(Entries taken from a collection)
^^^^^^^^
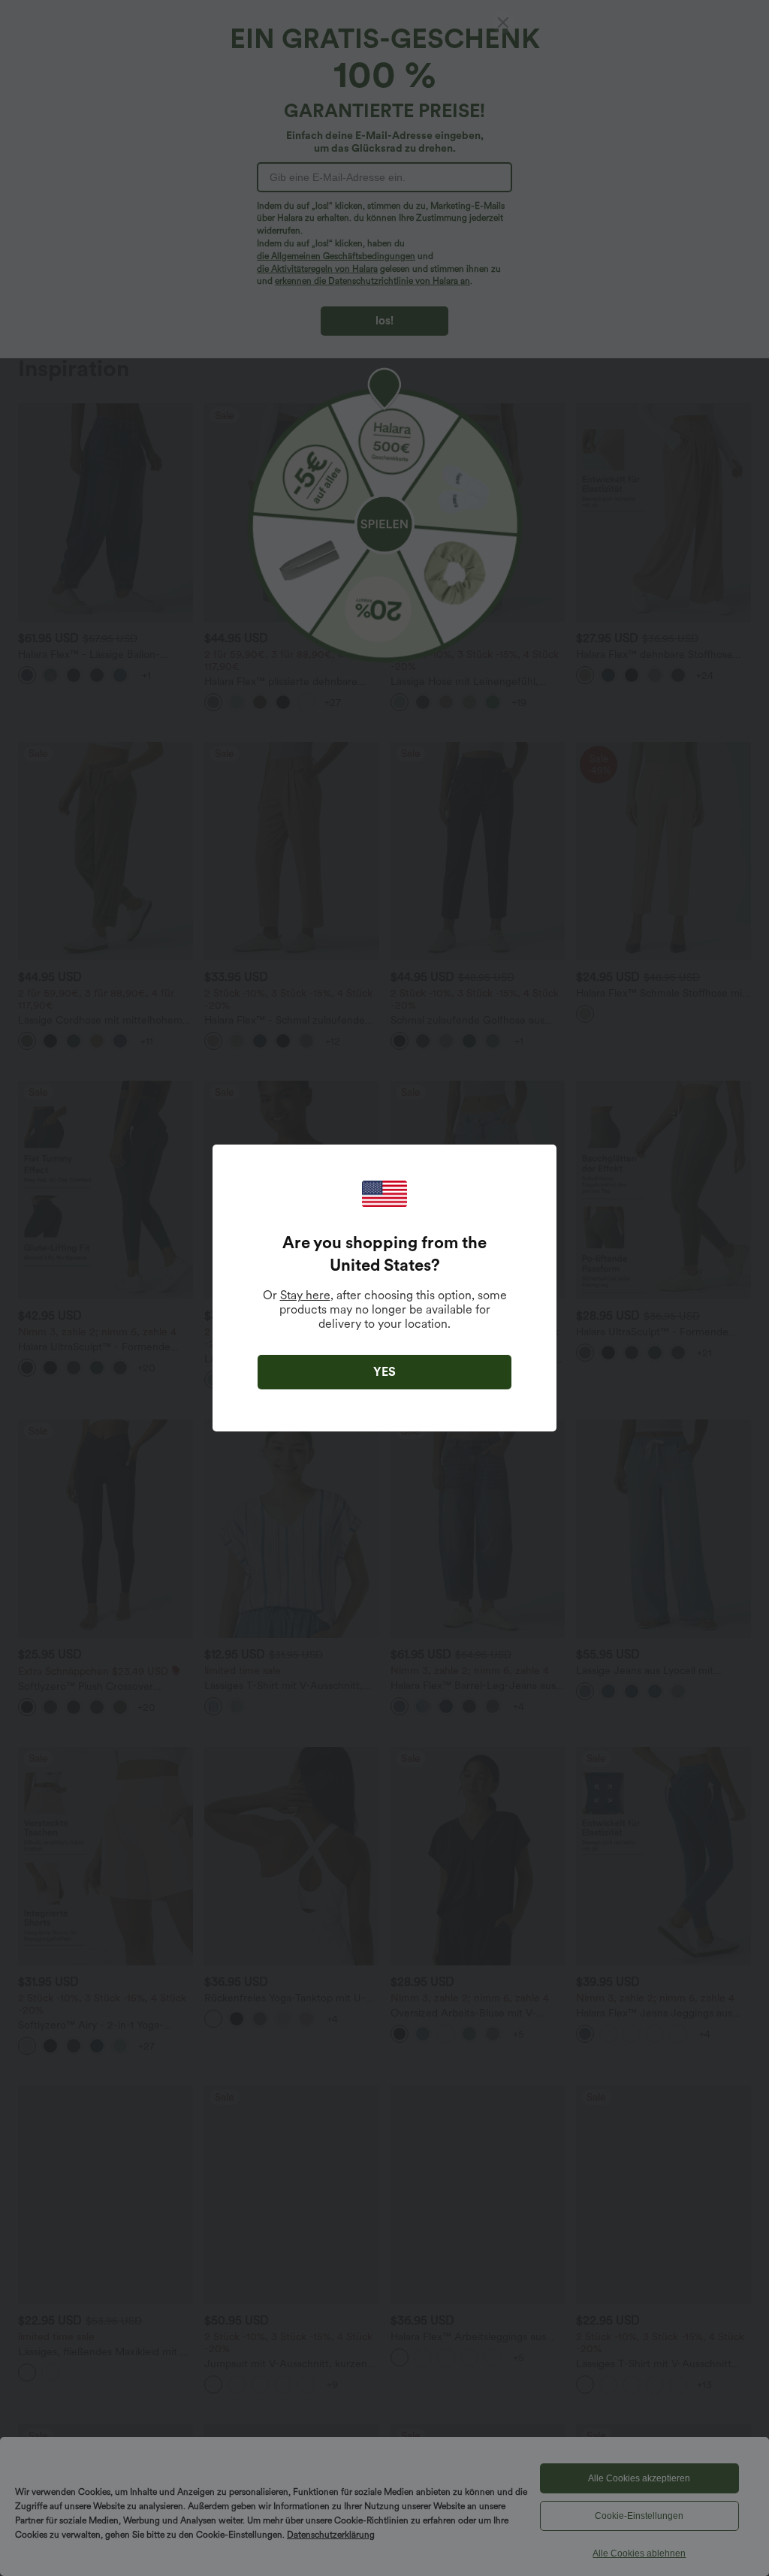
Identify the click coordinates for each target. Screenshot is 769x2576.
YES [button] (384, 1372)
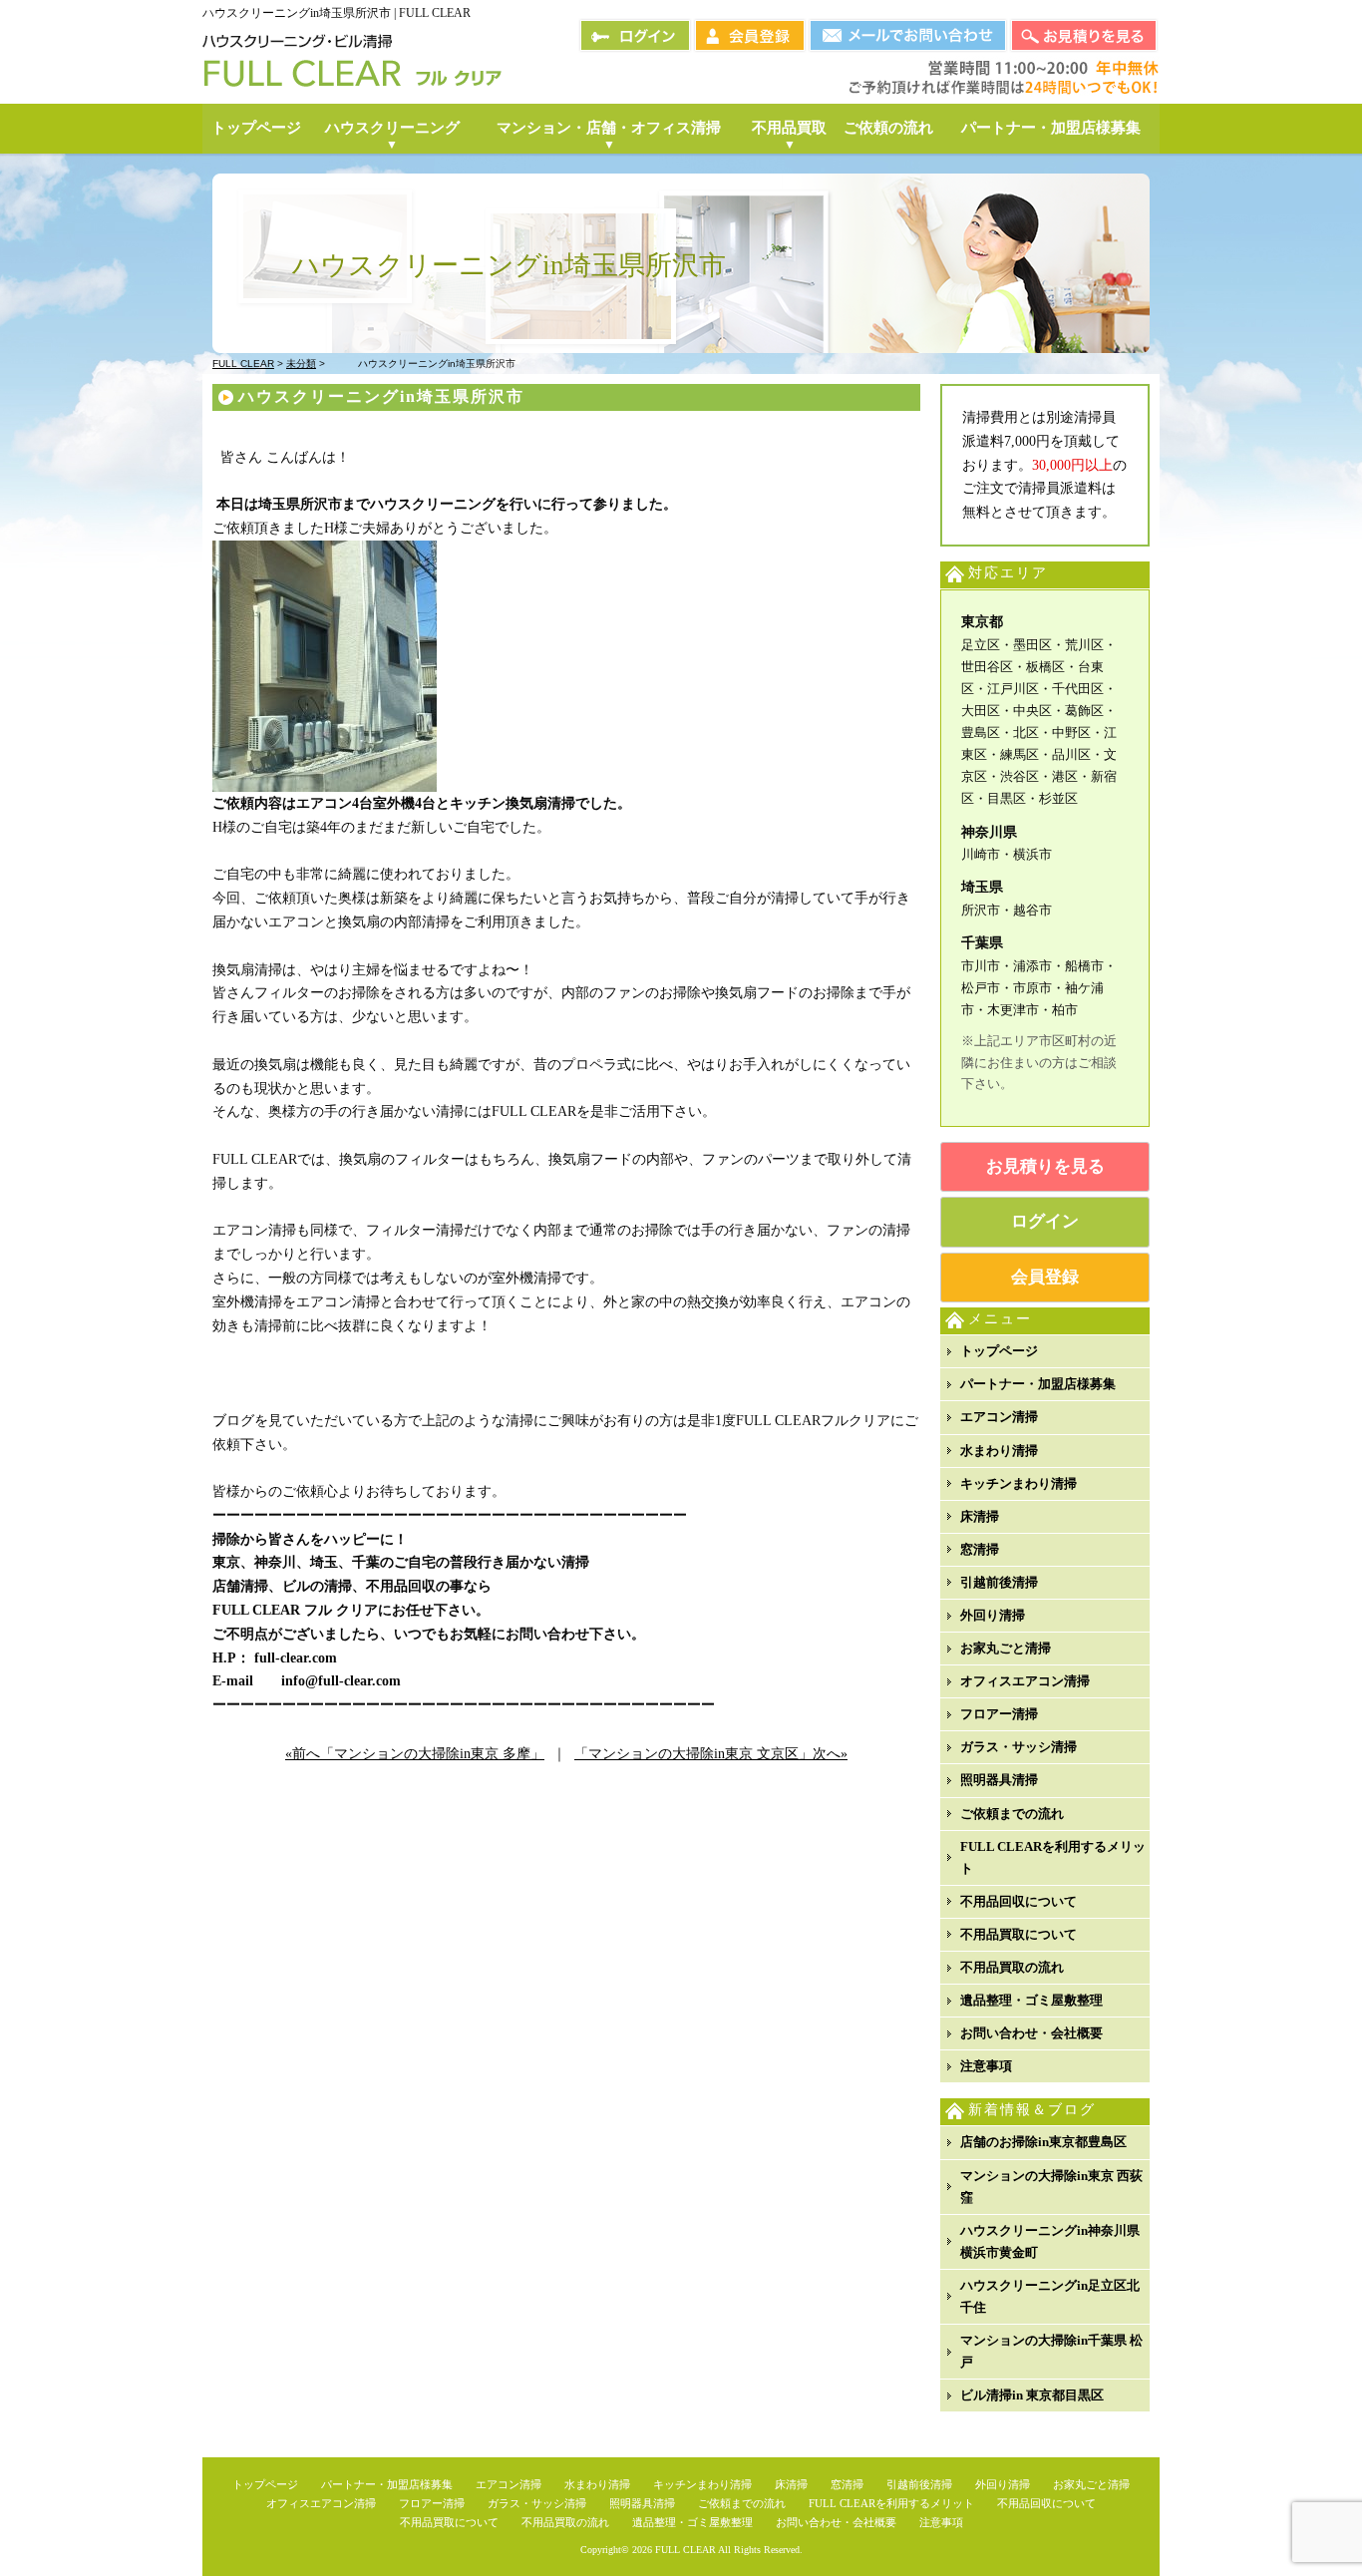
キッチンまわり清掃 (1018, 1483)
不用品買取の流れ (1012, 1967)
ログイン (1045, 1221)
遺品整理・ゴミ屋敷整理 (1031, 2000)
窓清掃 (979, 1549)
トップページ (999, 1350)
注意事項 (986, 2065)
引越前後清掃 (999, 1582)
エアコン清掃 (999, 1416)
^^^^^^^^
_WHAT IS EXPECTED_
Every line above must appear in the answer unchanged, and no picture may appear in it.

_EXERCISE RESULT_
Identify the click coordinates for each target. Screenshot is 769x2576.
YES [button] (384, 1372)
キッチンまわり清掃 (1018, 1483)
不用品買取の流れ (1012, 1967)
ログイン (1045, 1221)
遺品整理・ゴミ屋敷整理 (1031, 2000)
窓清掃 (979, 1549)
トップページ (999, 1350)
注意事項 (986, 2065)
引越前後清掃 (999, 1582)
エアコン清掃 (999, 1416)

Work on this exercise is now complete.